Category | Definition | No. of genes in category | No. of genes successfully amplified by 5′ RACE (%) | No. of RACE sequences that differed from the 5′ gene annotation (%) |
---|---|---|---|---|
EPD | Genes in the Eukaryotic Promoter Database having experimentally verified transcriptional start sites | 13 | 13 (100%) | 4 (31%) |
RefSeq | NCBI's curated non-redundant gene set | 27 | 20 (74%) | 8 (40%) |
B | Automated NCBI predictions covered by multiple ESTs | 23 | 15 (65%) | 7 (47%) |
C | Gene predictions which are covered by a single EST only and do not overlap any mRNA, cDNA, ENSEMBLE or GENIE evidence | 169 | 40 (24%) | 30 (75%) |
D | Gene predictions that do not overlap any EST, mRNA, cDNA, ENSEMBLE, or GENIE evidence | 68 | 18 (26%) | 12 (67%) |
Total | 300 | 106 (35%) | 61 (58%) |
Three hundred mouse genes or gene predictions were classified into five categories based on the quality of associated evidence.
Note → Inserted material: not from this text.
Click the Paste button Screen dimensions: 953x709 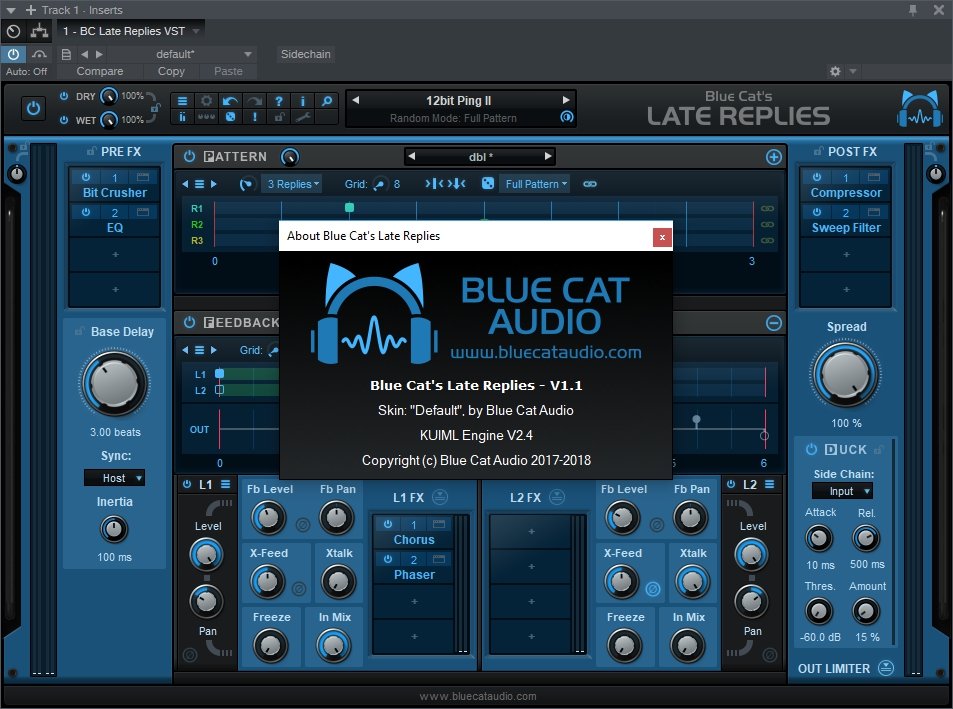point(228,71)
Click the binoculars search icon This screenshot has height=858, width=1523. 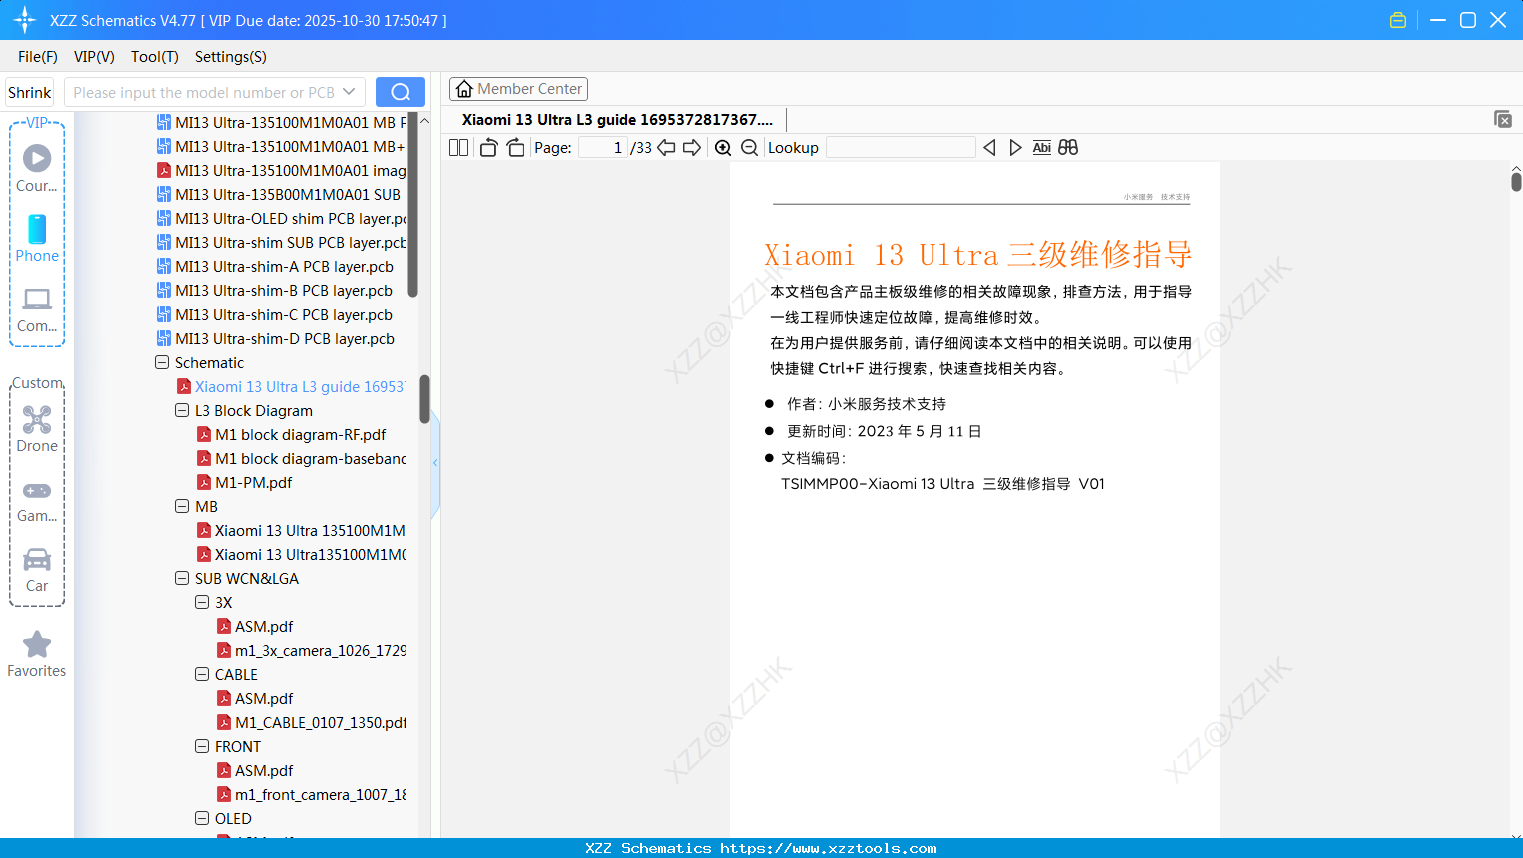[1067, 147]
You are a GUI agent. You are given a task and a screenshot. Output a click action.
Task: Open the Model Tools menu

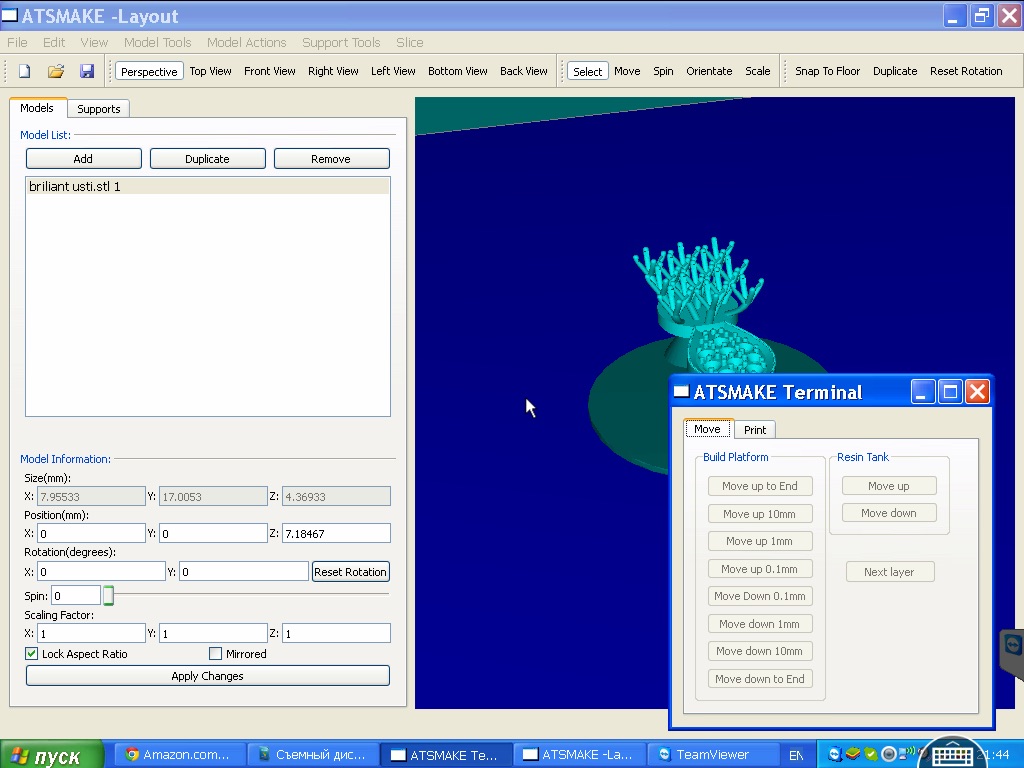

The definition column describes the basis for the classification. Genes in the EPD category have the highest quality evidence and were used as internal positive control for all experiments. Genes in category D were considered to be based on evidence with least amount of confidence. 5′ RACE–PCR was performed on 15 mouse tissues/stages as described in Methods. The number of genes successfully amplified in each category and satisfying the criteria described in the Methods section are listed. The number of 5′ RACE sequences where the reference sequence annotation was found to be incomplete at the 5′ end is shown for each category.